==== TEXT BLOCK
Feisty in wireless land E-mail
by Sam Varghese   
Tuesday, 28 August 2007
Recently I've been reading a lot about how well Ubuntu works on laptops, particularly when it comes to handling wireless connections - something that is generally a problem under Linux due to a number of factors, the primary one being the paucity of drivers for most cards.


I've never been able to test this out, primarily because my laptop, a P3-600, has no working CD drive; the one that came with the machine in 2001 has become rather temperamental and reads something like one CD out of 100! The laptop has been running Debian for quite some time as it was possible to install that over the internet using a couple of floppies to boot.

For some time I could not experiment with the laptop as I needed it for my own use - I was stuck in bed with a broken leg and sitting at my workstation was a painful exercise..

But now the leg is well, I depend only on my workstation, and so I decided to look for a way of installing Ubuntu and seeing how good or bad it was when it comes to laptops.

I couldn't find any method of using floppies to install Ubuntu over the internet.

One of the HOWTOs I found described a method of using PXE (preboot execution environment) to boot a machine over a network and then install the distribution. It involves setting up an FTP server (in this case tftpd-hpa) and a DHCP server and then serving the boot files to the PC/laptop on which one wants to install Ubuntu.
========
▸ **GIVEN REQUEST 1**
In the post about installing Ubuntu on a laptop, what model is the laptop?
▸ **GIVEN REQUEST 2**
Write out the Ubuntu laptop post again, everything from "I've never been" down to "over the internet.", but switch "Debian" to "Fedora".
▸ **GIVEN REQUEST 3**
Pick up the post about putting Ubuntu on a laptop and keep writing from its last sentence.
==== EXTRACTED RECORDS
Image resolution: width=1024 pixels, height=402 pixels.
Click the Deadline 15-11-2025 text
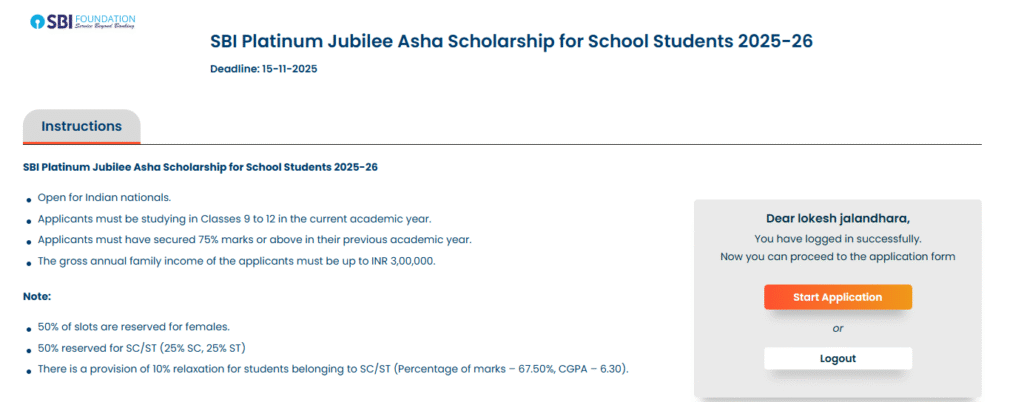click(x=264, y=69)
========
==== EXTRACTED RECORDS
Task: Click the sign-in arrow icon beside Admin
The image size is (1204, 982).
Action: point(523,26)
========
==== EXTRACTED RECORDS
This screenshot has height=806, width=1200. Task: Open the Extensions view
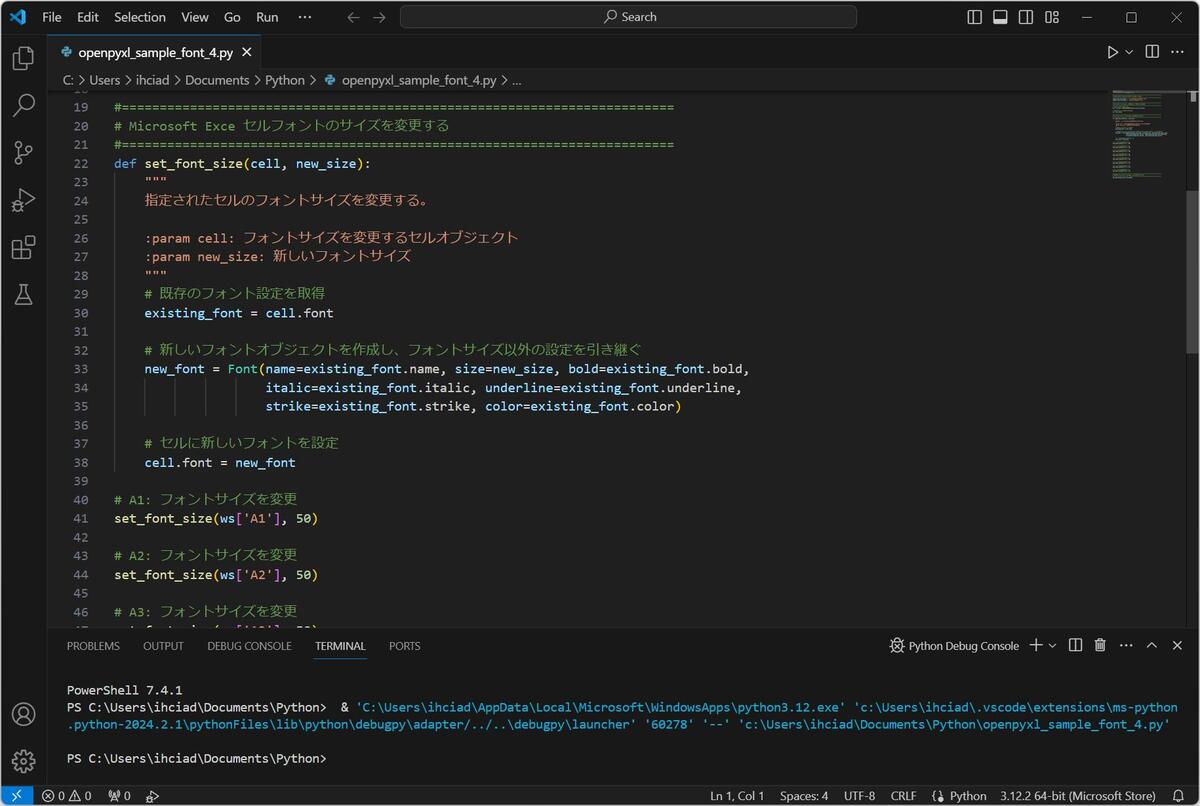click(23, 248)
========
▸ **EXERCISE RESPONSE 1**
A P3-600.

▸ **EXERCISE RESPONSE 2**
I've never been able to test this out, primarily because my laptop, a P3-600, has no working CD drive; the one that came with the machine in 2001 has become rather temperamental and reads something like one CD out of 100! The laptop has been running Fedora for quite some time as it was possible to install that over the internet using a couple of floppies to boot.

For some time I could not experiment with the laptop as I needed it for my own use - I was stuck in bed with a broken leg and sitting at my workstation was a painful exercise..

But now the leg is well, I depend only on my workstation, and so I decided to look for a way of installing Ubuntu and seeing how good or bad it was when it comes to laptops.

I couldn't find any method of using floppies to install Ubuntu over the internet.

▸ **EXERCISE RESPONSE 3**
To quote from the guide itself, what one needs are: a bootloader which is mentioned in the dhcpd.conf file (pxelinux.0), a configuration file for the bootloader (default or MAC specific), a kernel with an initrd file (vmlinuz, initrd.gz) and an image of the base system (mini.iso).

After setting up the DHCP server and the FTP server, I realised that the laptop BIOS does not support booting from the network; hence, I looked at using Etherboot. Using this method, one can put a single network card-specific image on a floppy and once one boots from that, the machine in question looks for an IP from any machine on the network offering one.

Here again, I floundered; despite the DHCP server offering an IP, which was specific to the MAC address of the network card on the laptop, all I could see on the laptop was "No IP". I tried with five different images but then had to admit defeat.

What does one do in such a case? There are plenty of guides to boot Linux over a network when one is running Windows; nobody has thought of the possibility that someone who is using one Linux distribution may want to try out a second one and needs to boot over a network.

So I adapted some of the steps in one of the guides and came up with my own solution.

I needed two files to boot the laptop into an Ubuntu installation - linux and initrd.gz. Both were located at this address .

I moved both files into the boot directory on the laptop and added a couple of lines to the existing grub configuration on the laptop (which, remember, was running Debian). Grub, for the uninitiated, is what most modern Linuxes use to boot - it has a rather pompous name: grand unified boot loader.

The grub configuration file in question is called menu.lst. What I added is given below:

title <anything_you_like>
root (hd0,0)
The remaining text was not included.